《松之山温泉 酒の宿 玉城屋》
里山×フレンチで海・山の幸を味わう
名湯・松之山温泉街で、全国の美食家から注目を集める「酒の宿 玉城屋」。若き4代目によって美酒と美食の宿に刷新され、ミシュランガイドで一つ星も獲得。芸術祭とともに旅の目的にしたい。
新潟食材のフレンチと
地酒のマリアージュを
山深い温泉宿で、これほど洗練されたフレンチと美酒が味わえるとは──。松之山温泉「酒の宿 玉城屋」は明治 44年創業の老舗旅館だが、4代目・山岸裕一さんが、新潟の酒と食に特化した宿として2018年にリニューアル。ミシュラン二つ星のフレンチ「リューズ」などで腕を磨いた栗山昭シェフのフレンチと、ソムリエで酒匠(唎酒師の上位資格)の山岸さんが選ぶ酒のペアリングは驚くほどの完成度だ。

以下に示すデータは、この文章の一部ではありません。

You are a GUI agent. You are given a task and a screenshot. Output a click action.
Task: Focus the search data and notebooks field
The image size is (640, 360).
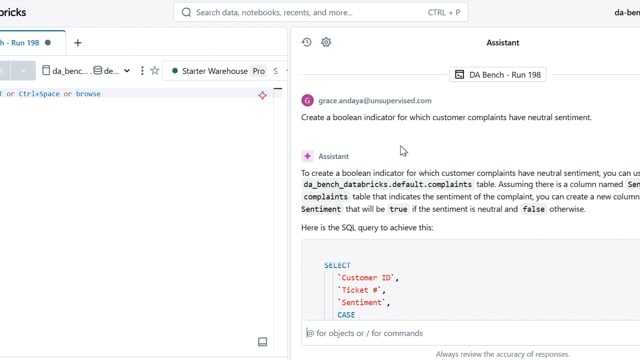click(x=321, y=12)
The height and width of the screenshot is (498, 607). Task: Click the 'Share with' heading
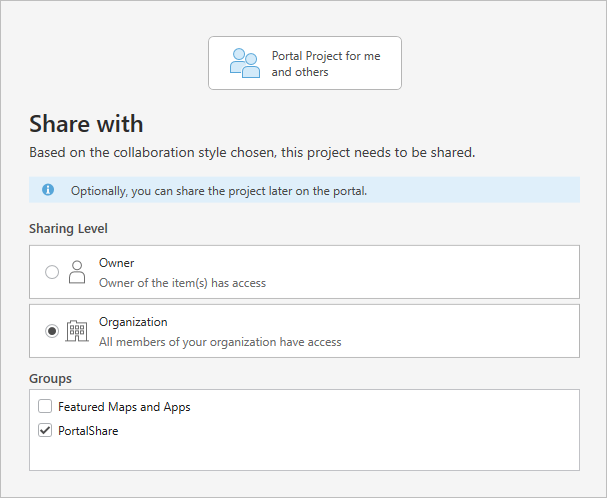point(86,124)
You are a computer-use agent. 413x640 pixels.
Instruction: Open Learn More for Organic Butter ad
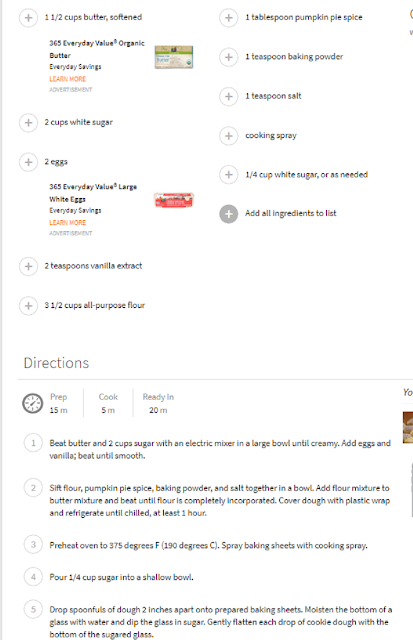pyautogui.click(x=68, y=79)
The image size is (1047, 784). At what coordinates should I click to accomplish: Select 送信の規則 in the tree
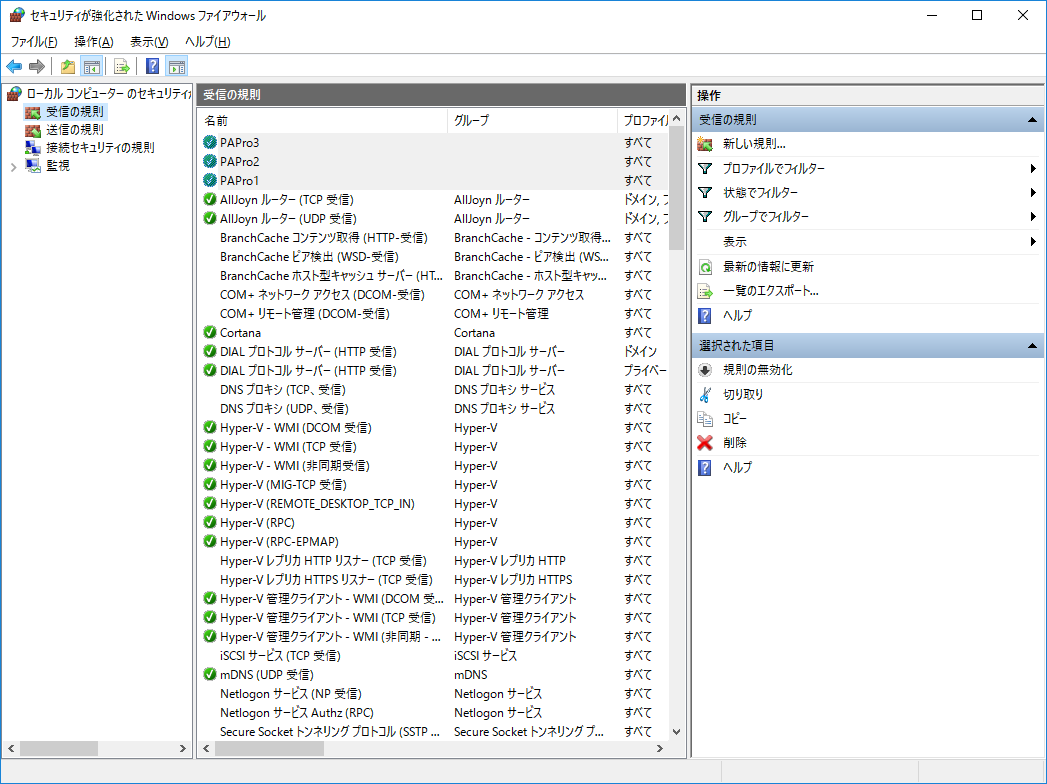point(74,129)
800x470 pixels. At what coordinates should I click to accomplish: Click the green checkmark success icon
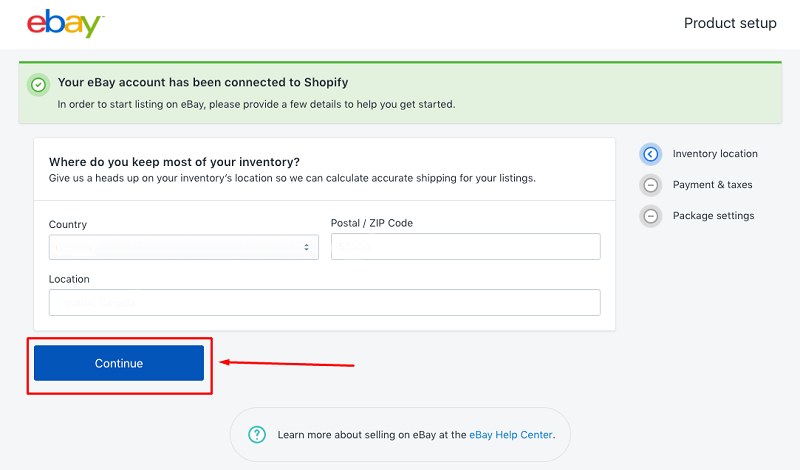click(38, 85)
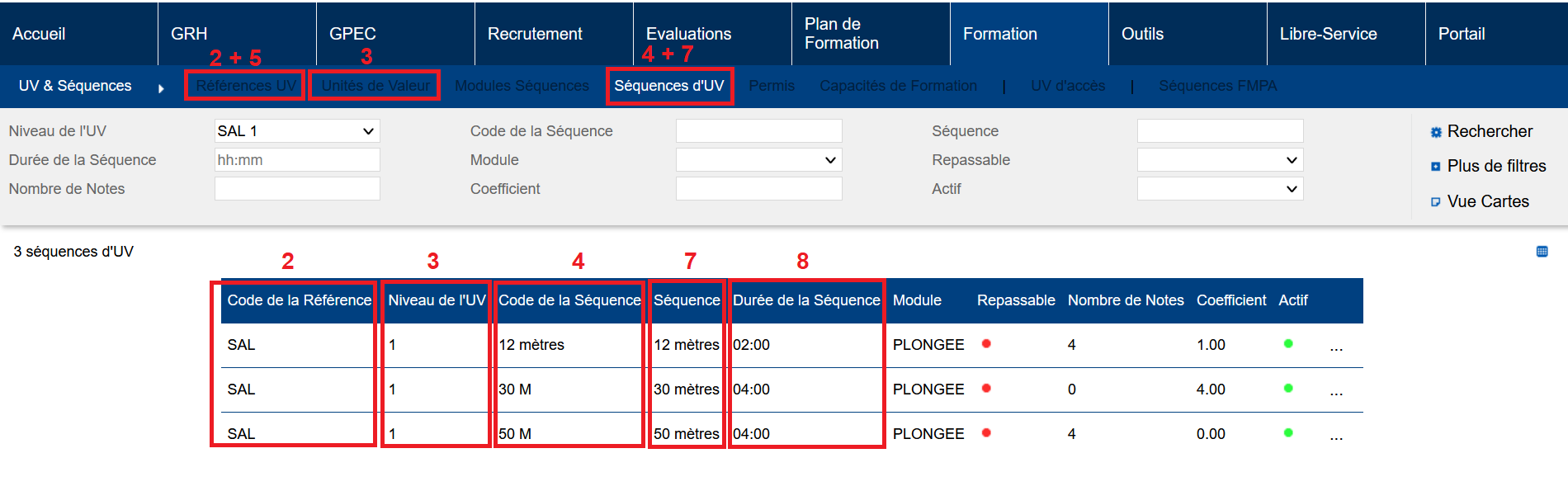Open the Références UV link
Viewport: 1568px width, 491px height.
click(246, 86)
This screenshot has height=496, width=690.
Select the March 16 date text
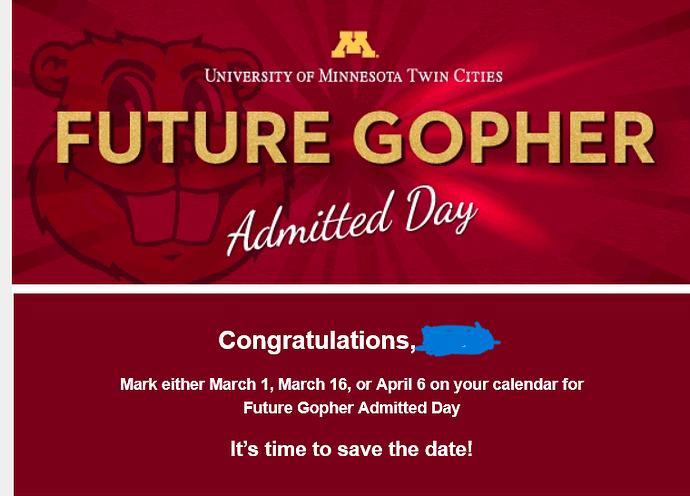(314, 384)
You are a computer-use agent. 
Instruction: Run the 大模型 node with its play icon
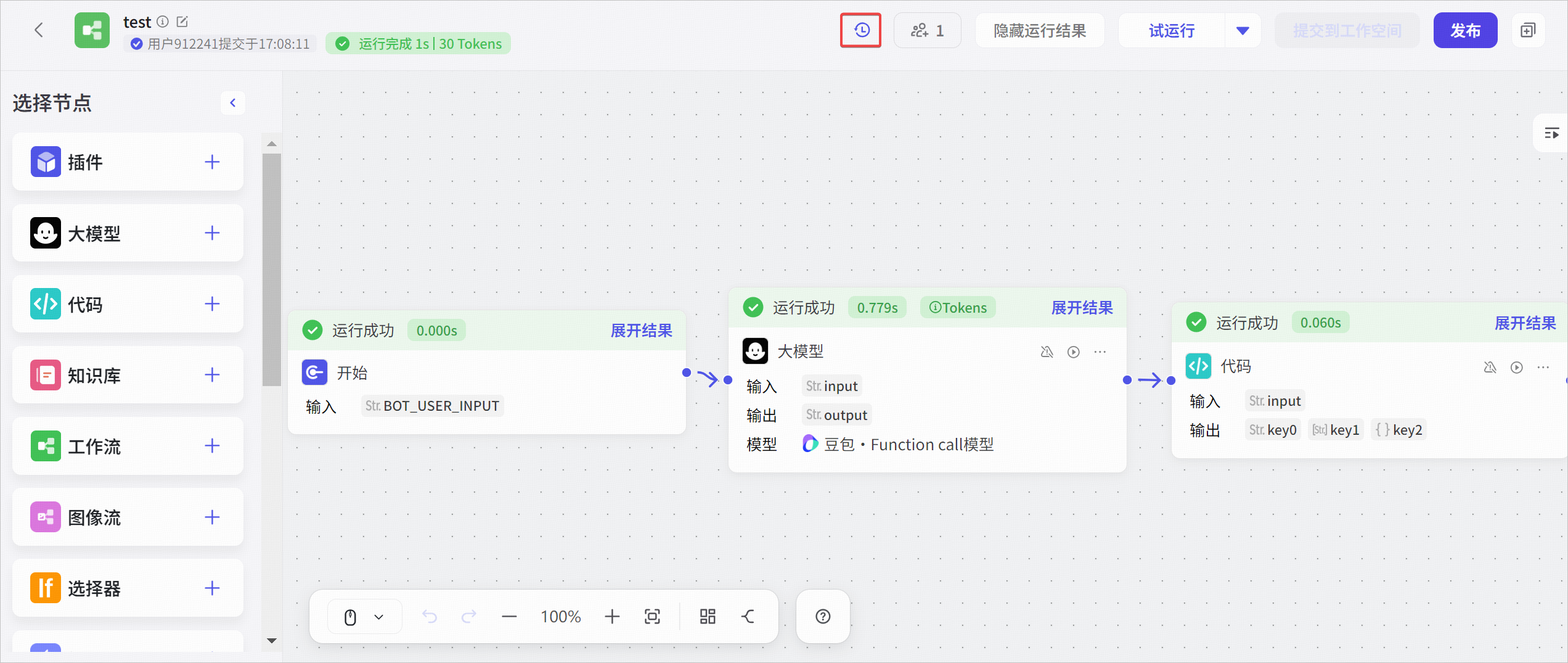[x=1074, y=352]
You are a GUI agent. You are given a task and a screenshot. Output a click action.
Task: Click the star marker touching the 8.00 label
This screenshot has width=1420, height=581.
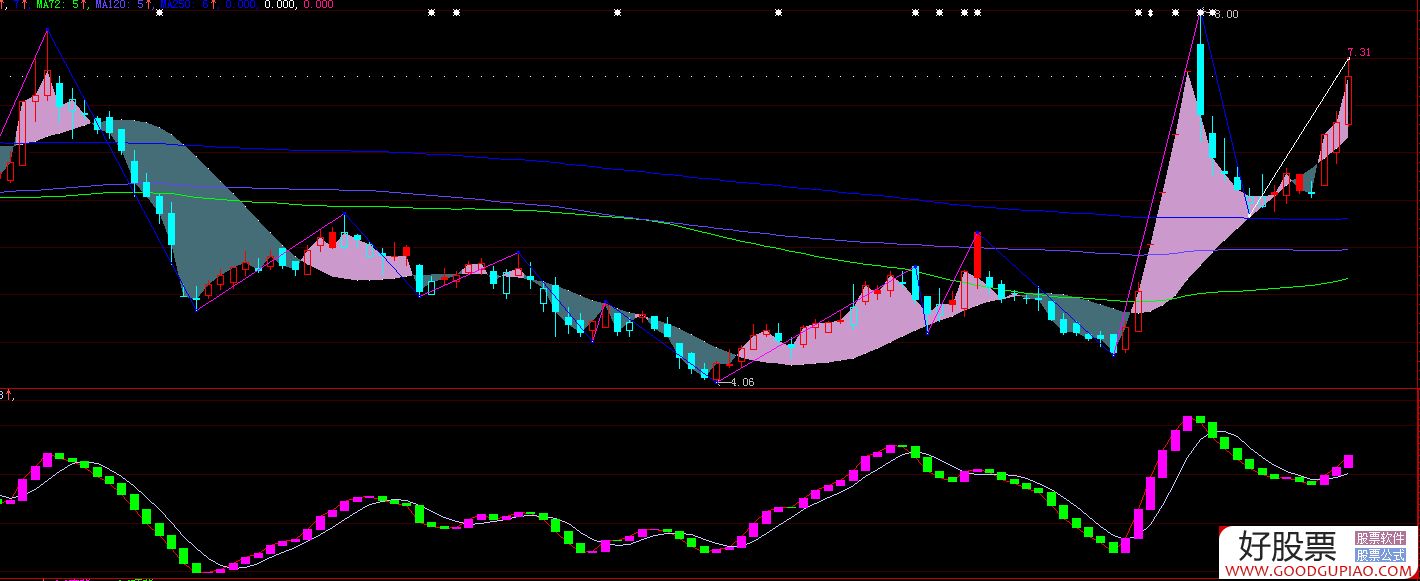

大学から地元を離れていた山岸さんが宿を継いだのは2016年。板前修業経験もあり、以前は自ら調理も手掛けていたが、現在は接客と経営に集中。「第5回世界唎酒師コンクール」で世界7人のファイナリストにもなった山岸さんだけに、フレンチと日本酒のペアリングを独自の強みとする。地元限定酒を中心に約100種の地酒を揃えるほか、苗場酒造と提携し自ら開発に携わった「kamosu mori」などのオリジナル酒や、お茶やハーブを漬け込んだアレンジ酒も登場する。日本酒のみならず、近年注目の新潟ワインも豊富なラインアップ。まさに「酒の宿」の名にふさわしい充実ぶりだ。
若き当主とシェフの奮闘する姿にも感動
「玉城屋」を食の面で担うのが料理長の栗山さんだ。修業していた「リューズ」のシェフ・飯塚隆太さんが十日町出身という縁でここを紹介され、移住を決意。出身地の東京で店をもつ選択肢もあったが、「自分の料理の方向性が定まらなくて。でもここならコンセプトは自ずと定まる。世界中から食材が集まる東京とは異なり、ここで手に入るのは地元食材だけですから」と栗山さん。美しい水で育ち、風味も濃い雪国の食材。その短い旬を逃すまいと、自ら柏崎漁港や道の駅へ赴き食材を調達。山に入り山菜や果実を収穫することも。「昨年狩猟免許も取得済みです」と笑うが、新しい地で食材調達から孤軍奮闘する努力は並大抵ではない。料理もパンも、すべて一人でつくる。だからこそ、その料理は紛れもなく彼独自の“里山キュイジーヌ”といえる。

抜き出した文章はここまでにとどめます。